List each line in the rows below that contains the string "status". Uppercase and lowercase letters count as different.
────
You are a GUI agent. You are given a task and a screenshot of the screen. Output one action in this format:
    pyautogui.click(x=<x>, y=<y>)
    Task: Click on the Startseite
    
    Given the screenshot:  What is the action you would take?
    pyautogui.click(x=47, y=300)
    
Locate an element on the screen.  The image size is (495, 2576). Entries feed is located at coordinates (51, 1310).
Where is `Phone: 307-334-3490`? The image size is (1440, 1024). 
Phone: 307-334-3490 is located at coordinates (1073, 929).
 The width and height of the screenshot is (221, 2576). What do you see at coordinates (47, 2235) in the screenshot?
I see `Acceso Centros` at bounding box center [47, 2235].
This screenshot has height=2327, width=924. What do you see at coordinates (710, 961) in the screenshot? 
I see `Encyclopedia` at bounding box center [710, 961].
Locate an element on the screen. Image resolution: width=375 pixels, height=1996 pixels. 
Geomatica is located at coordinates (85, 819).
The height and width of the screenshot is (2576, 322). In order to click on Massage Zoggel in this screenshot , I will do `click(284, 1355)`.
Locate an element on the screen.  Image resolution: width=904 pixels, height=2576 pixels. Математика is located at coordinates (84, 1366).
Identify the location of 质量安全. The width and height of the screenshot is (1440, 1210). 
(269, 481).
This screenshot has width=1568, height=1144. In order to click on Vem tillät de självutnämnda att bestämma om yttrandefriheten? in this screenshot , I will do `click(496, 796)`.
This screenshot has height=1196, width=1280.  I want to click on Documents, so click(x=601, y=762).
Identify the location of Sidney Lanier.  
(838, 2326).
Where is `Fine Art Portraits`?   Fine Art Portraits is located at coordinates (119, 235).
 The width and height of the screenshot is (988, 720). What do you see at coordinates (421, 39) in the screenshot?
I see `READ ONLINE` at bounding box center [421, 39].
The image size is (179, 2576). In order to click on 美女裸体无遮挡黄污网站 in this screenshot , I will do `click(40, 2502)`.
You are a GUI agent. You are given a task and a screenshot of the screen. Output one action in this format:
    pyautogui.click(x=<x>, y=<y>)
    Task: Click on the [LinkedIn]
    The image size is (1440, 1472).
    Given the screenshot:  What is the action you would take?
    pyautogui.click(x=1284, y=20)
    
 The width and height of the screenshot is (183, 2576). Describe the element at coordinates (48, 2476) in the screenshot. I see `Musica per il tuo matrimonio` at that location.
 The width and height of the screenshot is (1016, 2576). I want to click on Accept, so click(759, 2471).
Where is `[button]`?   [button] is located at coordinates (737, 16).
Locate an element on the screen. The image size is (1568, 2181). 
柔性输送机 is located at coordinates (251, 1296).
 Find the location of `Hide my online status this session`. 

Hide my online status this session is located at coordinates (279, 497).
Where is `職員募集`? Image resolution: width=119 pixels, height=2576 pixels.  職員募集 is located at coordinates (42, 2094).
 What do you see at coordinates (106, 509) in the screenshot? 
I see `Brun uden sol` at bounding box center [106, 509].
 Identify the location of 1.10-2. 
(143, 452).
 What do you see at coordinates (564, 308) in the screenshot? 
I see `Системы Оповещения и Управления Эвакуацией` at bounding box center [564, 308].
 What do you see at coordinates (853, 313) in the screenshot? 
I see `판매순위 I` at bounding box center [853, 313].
────
WRITTEN RESPONSE:
 Find the location of `Hide my online status this session`. 
Hide my online status this session is located at coordinates (279, 497).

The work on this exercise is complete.